** Begin Extracted records **
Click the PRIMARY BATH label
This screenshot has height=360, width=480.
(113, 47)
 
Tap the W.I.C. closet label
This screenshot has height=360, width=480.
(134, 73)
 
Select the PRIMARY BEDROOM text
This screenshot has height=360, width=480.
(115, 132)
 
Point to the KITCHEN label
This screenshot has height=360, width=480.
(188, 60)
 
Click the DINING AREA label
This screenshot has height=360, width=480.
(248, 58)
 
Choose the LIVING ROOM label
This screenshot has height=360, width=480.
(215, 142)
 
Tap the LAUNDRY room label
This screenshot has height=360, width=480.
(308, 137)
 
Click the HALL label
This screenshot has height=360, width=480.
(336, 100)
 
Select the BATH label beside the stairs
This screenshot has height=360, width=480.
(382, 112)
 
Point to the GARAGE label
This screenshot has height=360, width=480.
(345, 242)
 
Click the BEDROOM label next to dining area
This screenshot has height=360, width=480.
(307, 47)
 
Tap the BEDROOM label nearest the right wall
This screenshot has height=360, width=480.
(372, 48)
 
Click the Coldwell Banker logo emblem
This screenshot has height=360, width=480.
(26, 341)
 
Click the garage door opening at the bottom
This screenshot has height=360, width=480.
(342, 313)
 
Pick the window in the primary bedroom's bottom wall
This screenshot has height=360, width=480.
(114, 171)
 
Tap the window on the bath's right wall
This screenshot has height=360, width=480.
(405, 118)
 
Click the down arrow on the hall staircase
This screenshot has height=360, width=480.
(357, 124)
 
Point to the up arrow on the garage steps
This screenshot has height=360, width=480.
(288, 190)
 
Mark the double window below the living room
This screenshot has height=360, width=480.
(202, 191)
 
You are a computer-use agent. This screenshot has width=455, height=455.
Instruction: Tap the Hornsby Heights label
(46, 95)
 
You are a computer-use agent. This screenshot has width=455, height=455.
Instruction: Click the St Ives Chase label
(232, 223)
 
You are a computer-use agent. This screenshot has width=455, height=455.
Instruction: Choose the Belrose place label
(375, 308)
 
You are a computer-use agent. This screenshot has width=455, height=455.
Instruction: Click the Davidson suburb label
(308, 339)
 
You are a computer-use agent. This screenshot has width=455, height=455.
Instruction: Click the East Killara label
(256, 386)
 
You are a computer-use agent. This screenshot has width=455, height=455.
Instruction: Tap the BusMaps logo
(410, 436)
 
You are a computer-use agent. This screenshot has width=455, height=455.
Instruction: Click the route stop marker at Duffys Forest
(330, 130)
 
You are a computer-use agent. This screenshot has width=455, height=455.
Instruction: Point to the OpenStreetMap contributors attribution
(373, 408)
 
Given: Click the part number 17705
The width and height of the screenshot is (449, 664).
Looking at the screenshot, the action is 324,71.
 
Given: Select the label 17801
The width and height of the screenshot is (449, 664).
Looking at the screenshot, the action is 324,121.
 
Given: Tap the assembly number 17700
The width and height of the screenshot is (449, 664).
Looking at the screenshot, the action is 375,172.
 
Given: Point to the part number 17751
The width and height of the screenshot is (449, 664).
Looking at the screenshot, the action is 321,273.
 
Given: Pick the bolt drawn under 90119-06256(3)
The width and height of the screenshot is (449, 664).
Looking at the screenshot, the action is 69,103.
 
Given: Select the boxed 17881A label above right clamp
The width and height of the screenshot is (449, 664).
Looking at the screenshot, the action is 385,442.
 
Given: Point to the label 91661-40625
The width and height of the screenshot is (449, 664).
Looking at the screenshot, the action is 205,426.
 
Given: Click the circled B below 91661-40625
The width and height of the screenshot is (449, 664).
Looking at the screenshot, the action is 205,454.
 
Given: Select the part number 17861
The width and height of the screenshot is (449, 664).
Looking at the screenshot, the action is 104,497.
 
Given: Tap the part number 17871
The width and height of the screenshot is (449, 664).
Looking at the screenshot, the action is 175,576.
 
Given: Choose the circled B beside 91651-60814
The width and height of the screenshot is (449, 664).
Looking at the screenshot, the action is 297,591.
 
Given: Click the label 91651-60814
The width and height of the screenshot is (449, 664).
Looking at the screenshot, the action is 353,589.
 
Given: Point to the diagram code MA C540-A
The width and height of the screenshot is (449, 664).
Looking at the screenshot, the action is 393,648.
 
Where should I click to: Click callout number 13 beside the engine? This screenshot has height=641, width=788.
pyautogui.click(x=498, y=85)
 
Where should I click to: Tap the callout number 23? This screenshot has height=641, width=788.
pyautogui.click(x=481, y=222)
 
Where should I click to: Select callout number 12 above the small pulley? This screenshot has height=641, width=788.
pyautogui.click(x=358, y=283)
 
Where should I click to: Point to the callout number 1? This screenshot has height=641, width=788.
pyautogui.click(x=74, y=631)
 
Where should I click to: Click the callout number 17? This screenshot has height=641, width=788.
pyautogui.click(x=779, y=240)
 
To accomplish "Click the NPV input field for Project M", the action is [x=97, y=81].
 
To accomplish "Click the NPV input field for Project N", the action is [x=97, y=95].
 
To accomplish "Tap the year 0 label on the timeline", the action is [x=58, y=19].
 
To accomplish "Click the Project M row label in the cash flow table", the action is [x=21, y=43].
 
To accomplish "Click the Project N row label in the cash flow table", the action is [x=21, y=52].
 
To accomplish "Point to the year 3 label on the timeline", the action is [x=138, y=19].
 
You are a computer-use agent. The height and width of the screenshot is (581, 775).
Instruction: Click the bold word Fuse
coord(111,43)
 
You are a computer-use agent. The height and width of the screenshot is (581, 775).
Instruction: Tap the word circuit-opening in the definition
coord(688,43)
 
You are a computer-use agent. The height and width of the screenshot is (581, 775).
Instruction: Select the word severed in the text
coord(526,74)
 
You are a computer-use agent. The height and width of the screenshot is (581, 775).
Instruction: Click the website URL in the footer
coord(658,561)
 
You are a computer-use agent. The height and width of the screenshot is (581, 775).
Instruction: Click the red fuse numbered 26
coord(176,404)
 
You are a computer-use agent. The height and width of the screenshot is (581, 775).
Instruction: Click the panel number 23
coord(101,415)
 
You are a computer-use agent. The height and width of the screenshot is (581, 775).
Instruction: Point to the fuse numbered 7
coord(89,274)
** End Extracted records **
Task statement -
Pull out every line above that contains the string "field", treating uppercase and lowercase as different.

Reply to the task -
To accomplish "Click the NPV input field for Project M", the action is [x=97, y=81].
To accomplish "Click the NPV input field for Project N", the action is [x=97, y=95].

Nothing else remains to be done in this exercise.